Awalnya kutahan. Meriyang 3 bulan kutahan terus tanpa bilang ke pak bojo apa yang aku rasakan. Hingga suatu saat diriku bilang, "Pak, jangan pulang ke Jakarta... aku enggak kuat." Waktu itu bojoku masih harus kerja di jakarta.
"Aku enggak enak sama kantor kalau enggak ada keterangan jelas." Kata bojoku.
"Ya sudah, ayuk ke dokter biar aku dapat surat keterangan sakit..." kataku. Berniat ke dokter hanya untuk mendapatkan surat keterangan dokter. Bukan berobat karena sejatinya diriku bukan perempuan yang manja dan mudah ke dokter.
"Dokter, saya tidak mau opname. Saya punya 2 abk. Kasihan mereka..." kataku. Diriku pun diberi antibiotik satu bulan lamanya. Dan beruntung tidak terlambat. Keadaan tidak cepat bertambah baik hingga salah seorang sahabatku yang dokter bilang, "Mbak, coba minum daun sirsak...". Karena keadaan belum juga membaik.
Hari ketiga minum daun sirsak, diriku sudah bisa menyapu dan pel. Sampai heran sendiri waktu itu. Daun sirsak kemudian jadi andalanku hingga setahun kemudian. Itu kejadiannya 3,5 tahun yang lalu.
Diriku suka menangis di hadapan Allah.
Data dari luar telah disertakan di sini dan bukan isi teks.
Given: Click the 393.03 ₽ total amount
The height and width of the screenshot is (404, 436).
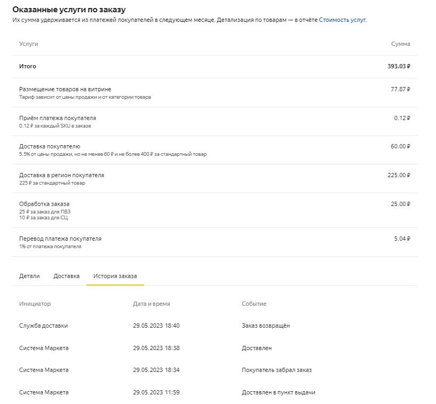Looking at the screenshot, I should pyautogui.click(x=399, y=66).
Sejadi-jadinya. Menangis dalam hati. Bahkan hingga menjelang tidur pun diriku masih merasakan kehadiran Allah di depanku. Hingga tertidur pulas. Ya... bagi yang belum pernah mengalami ada di titik nadir mungkin tidak bisa membayangkan yang kukatakan. Kita memang tidak bisa melihat Allah. Tapi kita tahu Allah itu ada.